Stored records
= Beginning of Section =
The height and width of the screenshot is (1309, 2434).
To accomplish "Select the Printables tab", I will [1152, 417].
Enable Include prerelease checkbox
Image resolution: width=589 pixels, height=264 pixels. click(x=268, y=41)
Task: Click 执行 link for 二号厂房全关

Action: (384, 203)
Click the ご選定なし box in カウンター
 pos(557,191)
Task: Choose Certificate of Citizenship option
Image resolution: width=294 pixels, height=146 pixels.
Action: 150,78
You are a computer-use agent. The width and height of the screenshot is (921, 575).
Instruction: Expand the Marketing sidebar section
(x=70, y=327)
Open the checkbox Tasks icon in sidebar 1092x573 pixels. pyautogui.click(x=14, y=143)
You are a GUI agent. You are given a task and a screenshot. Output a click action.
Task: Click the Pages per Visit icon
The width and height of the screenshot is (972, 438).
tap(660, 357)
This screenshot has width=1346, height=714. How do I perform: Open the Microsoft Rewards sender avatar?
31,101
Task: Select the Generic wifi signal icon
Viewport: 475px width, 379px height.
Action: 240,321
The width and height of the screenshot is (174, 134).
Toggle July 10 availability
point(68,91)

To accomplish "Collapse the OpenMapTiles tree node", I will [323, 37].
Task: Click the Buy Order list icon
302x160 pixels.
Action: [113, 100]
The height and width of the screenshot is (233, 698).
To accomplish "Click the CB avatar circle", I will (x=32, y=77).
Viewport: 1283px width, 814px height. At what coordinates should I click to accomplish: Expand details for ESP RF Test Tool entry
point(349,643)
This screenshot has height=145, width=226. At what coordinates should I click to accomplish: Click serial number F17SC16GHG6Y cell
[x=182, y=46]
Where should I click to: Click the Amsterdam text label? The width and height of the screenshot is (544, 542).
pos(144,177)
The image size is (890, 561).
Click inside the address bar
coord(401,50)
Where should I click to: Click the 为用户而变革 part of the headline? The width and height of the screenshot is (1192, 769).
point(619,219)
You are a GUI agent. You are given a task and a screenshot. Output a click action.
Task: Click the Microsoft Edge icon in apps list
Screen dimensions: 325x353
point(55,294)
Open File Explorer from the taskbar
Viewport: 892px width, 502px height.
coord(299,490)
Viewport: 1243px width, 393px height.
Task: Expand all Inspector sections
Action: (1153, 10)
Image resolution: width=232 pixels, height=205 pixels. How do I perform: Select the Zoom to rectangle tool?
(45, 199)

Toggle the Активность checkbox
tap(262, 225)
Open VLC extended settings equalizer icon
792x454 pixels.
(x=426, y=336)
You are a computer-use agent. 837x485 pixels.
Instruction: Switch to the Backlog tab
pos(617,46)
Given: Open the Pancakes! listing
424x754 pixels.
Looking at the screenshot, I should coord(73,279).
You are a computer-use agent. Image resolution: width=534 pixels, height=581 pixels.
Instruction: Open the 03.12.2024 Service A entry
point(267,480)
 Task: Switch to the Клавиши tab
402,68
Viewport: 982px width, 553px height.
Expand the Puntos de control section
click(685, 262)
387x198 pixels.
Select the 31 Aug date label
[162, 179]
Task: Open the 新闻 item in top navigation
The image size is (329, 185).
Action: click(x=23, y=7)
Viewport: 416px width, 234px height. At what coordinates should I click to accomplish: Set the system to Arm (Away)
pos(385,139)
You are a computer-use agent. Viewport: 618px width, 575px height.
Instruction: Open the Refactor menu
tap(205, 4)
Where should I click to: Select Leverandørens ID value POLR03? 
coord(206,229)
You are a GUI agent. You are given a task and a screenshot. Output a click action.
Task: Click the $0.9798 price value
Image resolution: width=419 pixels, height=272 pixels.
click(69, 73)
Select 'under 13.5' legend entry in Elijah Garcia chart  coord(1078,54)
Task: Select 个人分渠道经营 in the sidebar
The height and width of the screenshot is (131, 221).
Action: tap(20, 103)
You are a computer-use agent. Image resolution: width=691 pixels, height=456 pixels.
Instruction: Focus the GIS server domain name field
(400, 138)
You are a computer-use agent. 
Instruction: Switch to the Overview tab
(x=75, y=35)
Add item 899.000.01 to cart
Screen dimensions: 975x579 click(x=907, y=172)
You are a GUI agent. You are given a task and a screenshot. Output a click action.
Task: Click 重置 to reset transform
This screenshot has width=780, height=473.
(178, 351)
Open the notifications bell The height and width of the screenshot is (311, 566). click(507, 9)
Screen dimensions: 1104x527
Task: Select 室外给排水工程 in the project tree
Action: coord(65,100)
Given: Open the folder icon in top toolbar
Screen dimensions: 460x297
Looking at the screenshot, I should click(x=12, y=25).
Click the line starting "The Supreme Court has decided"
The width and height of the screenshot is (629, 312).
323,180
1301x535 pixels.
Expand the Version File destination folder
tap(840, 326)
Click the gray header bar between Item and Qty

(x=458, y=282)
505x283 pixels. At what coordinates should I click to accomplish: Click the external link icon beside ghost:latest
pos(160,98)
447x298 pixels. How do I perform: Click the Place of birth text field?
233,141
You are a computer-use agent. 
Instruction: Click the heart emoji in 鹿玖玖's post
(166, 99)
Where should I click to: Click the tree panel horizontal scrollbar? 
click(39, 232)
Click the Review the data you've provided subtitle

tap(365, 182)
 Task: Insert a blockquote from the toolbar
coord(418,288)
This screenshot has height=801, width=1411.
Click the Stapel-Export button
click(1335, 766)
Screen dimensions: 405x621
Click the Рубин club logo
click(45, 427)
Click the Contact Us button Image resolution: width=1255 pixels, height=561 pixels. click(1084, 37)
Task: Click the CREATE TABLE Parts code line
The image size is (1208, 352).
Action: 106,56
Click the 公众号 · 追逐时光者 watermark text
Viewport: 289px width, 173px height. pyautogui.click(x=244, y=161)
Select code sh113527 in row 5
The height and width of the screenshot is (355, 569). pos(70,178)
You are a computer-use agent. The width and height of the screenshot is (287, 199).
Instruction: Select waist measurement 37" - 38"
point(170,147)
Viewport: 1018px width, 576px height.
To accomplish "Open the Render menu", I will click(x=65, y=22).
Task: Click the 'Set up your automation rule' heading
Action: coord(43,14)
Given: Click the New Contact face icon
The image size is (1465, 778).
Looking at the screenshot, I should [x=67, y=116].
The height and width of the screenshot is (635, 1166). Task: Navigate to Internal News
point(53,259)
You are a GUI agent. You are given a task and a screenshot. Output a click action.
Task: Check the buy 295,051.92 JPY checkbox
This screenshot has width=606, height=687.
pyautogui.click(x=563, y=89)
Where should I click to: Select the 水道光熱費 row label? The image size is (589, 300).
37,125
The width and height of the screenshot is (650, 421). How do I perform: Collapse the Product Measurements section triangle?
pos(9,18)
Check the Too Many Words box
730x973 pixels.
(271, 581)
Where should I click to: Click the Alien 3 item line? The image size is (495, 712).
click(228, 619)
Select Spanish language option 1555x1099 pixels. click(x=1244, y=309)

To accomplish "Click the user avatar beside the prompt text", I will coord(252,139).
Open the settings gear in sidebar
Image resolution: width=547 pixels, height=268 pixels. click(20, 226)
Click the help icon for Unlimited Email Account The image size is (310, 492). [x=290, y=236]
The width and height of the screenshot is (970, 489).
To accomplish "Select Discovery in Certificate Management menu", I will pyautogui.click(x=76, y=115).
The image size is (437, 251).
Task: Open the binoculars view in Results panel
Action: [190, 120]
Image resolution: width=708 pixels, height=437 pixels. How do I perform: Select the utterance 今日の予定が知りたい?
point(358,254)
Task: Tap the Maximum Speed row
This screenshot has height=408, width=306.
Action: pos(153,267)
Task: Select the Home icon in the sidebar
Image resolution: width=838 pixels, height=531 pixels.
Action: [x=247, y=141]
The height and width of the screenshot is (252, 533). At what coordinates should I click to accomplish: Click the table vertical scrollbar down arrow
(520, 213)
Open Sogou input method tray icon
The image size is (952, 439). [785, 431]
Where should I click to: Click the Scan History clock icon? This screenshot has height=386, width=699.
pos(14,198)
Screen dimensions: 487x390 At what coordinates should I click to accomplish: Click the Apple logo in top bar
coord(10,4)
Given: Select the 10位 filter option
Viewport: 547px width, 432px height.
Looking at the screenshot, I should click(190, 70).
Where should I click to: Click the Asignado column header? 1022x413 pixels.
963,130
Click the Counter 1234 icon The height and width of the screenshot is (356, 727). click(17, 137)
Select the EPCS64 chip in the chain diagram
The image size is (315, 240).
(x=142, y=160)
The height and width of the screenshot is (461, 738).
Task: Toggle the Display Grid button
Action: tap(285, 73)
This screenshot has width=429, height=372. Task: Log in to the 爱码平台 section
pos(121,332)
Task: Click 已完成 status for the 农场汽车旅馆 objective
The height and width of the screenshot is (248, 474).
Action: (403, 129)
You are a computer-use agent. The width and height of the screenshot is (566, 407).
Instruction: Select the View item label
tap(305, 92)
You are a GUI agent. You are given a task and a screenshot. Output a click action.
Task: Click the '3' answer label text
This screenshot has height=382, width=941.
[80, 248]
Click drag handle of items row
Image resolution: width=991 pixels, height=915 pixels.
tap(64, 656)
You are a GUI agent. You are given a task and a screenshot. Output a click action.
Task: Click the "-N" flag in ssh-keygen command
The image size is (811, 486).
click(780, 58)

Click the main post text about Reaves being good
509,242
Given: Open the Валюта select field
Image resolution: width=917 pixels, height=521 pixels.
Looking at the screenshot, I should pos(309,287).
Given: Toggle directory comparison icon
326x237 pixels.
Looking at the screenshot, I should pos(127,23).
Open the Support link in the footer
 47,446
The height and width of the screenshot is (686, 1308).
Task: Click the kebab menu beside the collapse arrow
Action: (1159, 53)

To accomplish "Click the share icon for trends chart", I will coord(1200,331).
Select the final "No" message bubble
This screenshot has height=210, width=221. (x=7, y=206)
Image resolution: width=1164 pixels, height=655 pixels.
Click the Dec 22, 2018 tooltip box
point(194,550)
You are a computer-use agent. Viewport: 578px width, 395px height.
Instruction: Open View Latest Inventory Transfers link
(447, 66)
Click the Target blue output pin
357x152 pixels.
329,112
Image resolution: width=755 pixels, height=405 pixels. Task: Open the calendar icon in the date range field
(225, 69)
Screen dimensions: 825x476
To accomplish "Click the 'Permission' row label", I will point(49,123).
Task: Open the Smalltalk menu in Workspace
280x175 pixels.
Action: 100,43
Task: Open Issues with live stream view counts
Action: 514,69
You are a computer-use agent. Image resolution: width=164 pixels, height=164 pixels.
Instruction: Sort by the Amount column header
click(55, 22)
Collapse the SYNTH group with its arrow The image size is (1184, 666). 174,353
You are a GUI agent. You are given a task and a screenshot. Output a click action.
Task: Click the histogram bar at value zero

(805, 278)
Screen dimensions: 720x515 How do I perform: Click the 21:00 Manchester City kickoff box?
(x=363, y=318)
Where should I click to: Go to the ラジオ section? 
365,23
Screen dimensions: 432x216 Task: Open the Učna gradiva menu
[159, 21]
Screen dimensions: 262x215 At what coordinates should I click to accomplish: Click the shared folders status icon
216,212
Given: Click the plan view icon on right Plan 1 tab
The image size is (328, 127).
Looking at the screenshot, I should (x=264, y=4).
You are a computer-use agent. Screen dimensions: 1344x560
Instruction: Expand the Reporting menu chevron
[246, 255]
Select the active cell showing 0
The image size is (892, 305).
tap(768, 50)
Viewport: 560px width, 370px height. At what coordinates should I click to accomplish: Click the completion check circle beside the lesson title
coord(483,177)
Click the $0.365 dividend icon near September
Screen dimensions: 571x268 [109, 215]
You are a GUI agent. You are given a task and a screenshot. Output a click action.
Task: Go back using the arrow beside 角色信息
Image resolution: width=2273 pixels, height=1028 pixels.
= End of Section =
WHAT IS EXPECTED: The lines needed are those in the data above that hold the string "Contact"; copy each of them.

WORKED SOLUTION:
Click the Contact Us button Image resolution: width=1255 pixels, height=561 pixels. click(1084, 37)
Given: Click the New Contact face icon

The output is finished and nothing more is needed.